→ **EXCERPTED TEXT**
(begin)
May CPI Forecasts Show Inflation Softening Overall as Gas Prices Ease
Core CPI is still seen as too sticky for the Fed to cut rates soon.
Forecasts for the May Consumer Price Index report show overall inflation easing thanks to falling gas prices, while core inflation (which excludes volatile food and energy prices) remains elevated.
May’s CPI data will be released on the heels of an unexpectedly strong employment report and during the Federal Reserve’s June meeting. Market watchers don’t anticipate any change in interest rates. Still, the release comes at a critical juncture for the Fed, which is attempting to thread the needle by keeping interest rates restrictive enough to curb inflation without letting the economy either overheat or slow down too much.
Three consecutive months of hot inflation data at the beginning of the year shook investor confidence, but a benign April report helped ease their worries.
May CPI Report Highlights
- CPI report release date and time: Wednesday, June 12 at 8:30 a.m. EST
- The CPI is forecast to rise 0.1% in May after increasing by 0.3% in April.
(end)
→ **TASKS**
1. Retype the passage from the May CPI forecast article, starting at "Three consecutive months" and ending at "ease their worries.".
2. Answer these questions using the May CPI forecast article:
(a) On what day and at what time is the CPI report scheduled for release?
(b) Which prices does core inflation exclude?
(c) By how much did the CPI increase in April?
3. Carry on writing the May CPI forecast article after its last sentence.

→ **SOURCE MATERIAL**
(begin)
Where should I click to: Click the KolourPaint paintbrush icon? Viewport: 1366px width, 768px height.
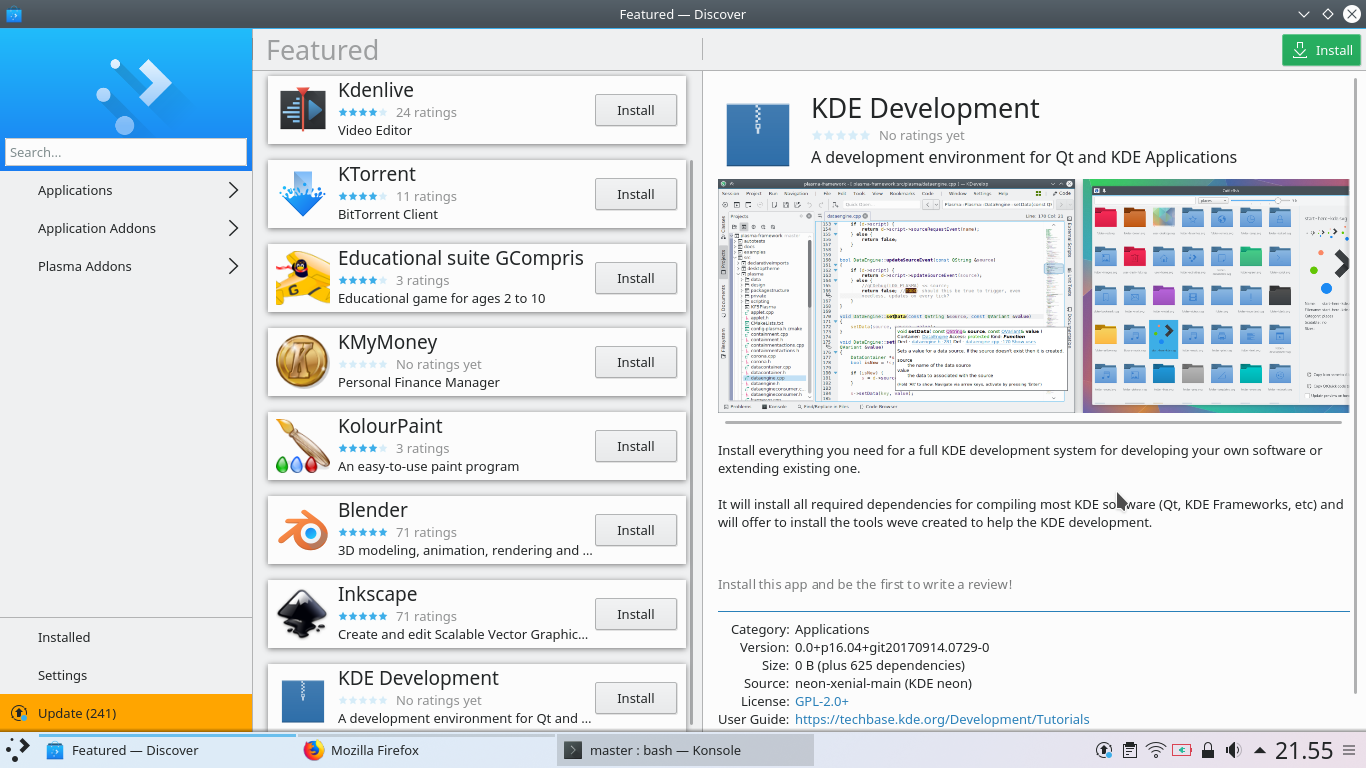click(302, 445)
(end)
→ **RESPONSES PER TASK**
1.
Three consecutive months of hot inflation data at the beginning of the year shook investor confidence, but a benign April report helped ease their worries.

2.
(a) Wednesday, June 12 at 8:30 a.m. EST
(b) Volatile food and energy prices
(c) 0.3%

3.
- Core CPI is forecast to rise 0.3% in May after rising 0.3% in April.
- The CPI year over year is forecast to rise to 3.4% in May after rising the same amount in April.
- Core CPI year over year is forecast to rise 3.5% in May after rising 3.6% in April.
José Torres, senior economist at Interactive Brokers, will watch to see if lower gas prices helped improve the overall inflation number. “Gasoline and oil prices really ticked down hard in May,” he explains. “That’s a favorable development for headline inflation.” He expects the overall inflation number to rise 0.12%—much lower than last month—and core inflation to rise 0.32%.
Core Goods Prices to Rise, Shelter Inflation to Remain Sticky
While much of the improvement in inflation over the past year has come thanks to declining goods prices, analysts at Bank of America expect these prices in the core category to tick up in May, thanks to rising prices for used cars and clothing. But they don’t see a trend. “We think the increase in used cars will be temporary since wholesale prices have continued to fall and new car supply is recovering,” they wrote last week.
Some minor improvement in the core services category is also possible. Bank of America and Goldman Sachs analysts expect car insurance prices to decelerate in the coming months. Goldman’s forecast of 0.25% core inflation and 0.11% overall inflation also reflects a softening in airline prices and lower prices from online shopping data.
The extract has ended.